Make way, ladies and gentlemen: It’s 1772 and Thom Browne’s man is at his estate, dressed in a mile-wide pannier and cuffed trousers fit for an elephant’s legs. He’s imposing, but sophisticated – and highly original.
The designer famous for his fantastical visions of male dress and presentations right out of a Lewis Carroll novel managed to one-up himself this season. His show took in Marie Antoinette-style dress, the NFL, FC Barcelona, the NBA, the MLB and the American Ballet Theatre. Even for a designer like Browne, that’s quite an achievement.
James Whiteside, principal dancer at the ABT, flew in for the day to leap, twirl, and do a split, all while dressed in a trompe l’oeil tailored suit-cum-tutu. Browne’s models wore Bermuda shorts with built-in jock straps, or garden trellises abloom with fabric flowers over their candy-striped wool seersucker shorts suits. Fabrics were courtesy of Browne’s parent company, Ermenegildo Zegna.

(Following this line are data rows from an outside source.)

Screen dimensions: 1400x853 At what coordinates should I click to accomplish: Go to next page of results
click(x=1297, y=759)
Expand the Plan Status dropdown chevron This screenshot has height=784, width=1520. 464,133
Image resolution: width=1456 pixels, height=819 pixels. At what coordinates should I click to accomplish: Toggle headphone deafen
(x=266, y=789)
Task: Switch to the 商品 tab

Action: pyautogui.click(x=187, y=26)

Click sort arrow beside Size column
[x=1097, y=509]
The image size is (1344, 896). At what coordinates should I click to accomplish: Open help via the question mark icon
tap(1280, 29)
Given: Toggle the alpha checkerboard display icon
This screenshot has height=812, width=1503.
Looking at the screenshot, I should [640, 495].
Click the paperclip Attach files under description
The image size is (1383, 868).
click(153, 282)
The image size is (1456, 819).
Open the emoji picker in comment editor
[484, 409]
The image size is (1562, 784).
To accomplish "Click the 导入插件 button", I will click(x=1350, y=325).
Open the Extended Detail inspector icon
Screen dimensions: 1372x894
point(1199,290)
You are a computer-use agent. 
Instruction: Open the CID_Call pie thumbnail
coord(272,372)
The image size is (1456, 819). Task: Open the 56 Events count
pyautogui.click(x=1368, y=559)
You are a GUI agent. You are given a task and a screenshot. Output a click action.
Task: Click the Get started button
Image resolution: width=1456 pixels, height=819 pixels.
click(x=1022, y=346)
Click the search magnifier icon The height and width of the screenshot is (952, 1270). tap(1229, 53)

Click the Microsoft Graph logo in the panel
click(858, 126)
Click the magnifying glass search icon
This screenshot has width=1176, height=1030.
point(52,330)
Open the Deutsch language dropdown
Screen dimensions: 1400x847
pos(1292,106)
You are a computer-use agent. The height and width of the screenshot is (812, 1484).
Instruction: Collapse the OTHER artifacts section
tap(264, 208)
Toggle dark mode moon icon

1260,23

This Marie Antoinette-takes-on-Tom Brady collection offered up curving seersucker coats enhanced with panniers, football-style padding, or corset lacing. Those pieces jostled for attention alongside bustles shaped like footballs, round bags like soccer balls, and broad, bouncing cage skirts.
More fantasy arrived in the shape of oversize quilted jackets with exaggerated raglan sleeves, or capes and coats adorned with starfish, seahorses or whales.
While the collection charmed, there were some critical bits of the late 18th century and early 21st century missing here: either a baroque fan for each of the guests, or some fierce aircon. The École des Beaux-Arts quickly turned into a hothouse in the afternoon sun, leaving guests roasting like veal in the Versailles ovens.
It’s too bad, as the heat distracted from Whiteside’s spectacular performance, and left some guests counting the minutes until the show was over.
Browne referred to his spring effort as “my Versailles country club,” and said he liked the idea of fusing two worlds — make that three, including the ballet — that ostensibly have nothing to do with one other.
“I’ve always used sports as a reference and professional athletes have been influential to me,” said the designer, who dresses the FC Barcelona team. He also enjoyed “playing off of the severity of the 18th century, and then grounding the collection in sports. It was a way to bring it into the men’s world.”
And, sticking with the sports theme, it was a home run all the way.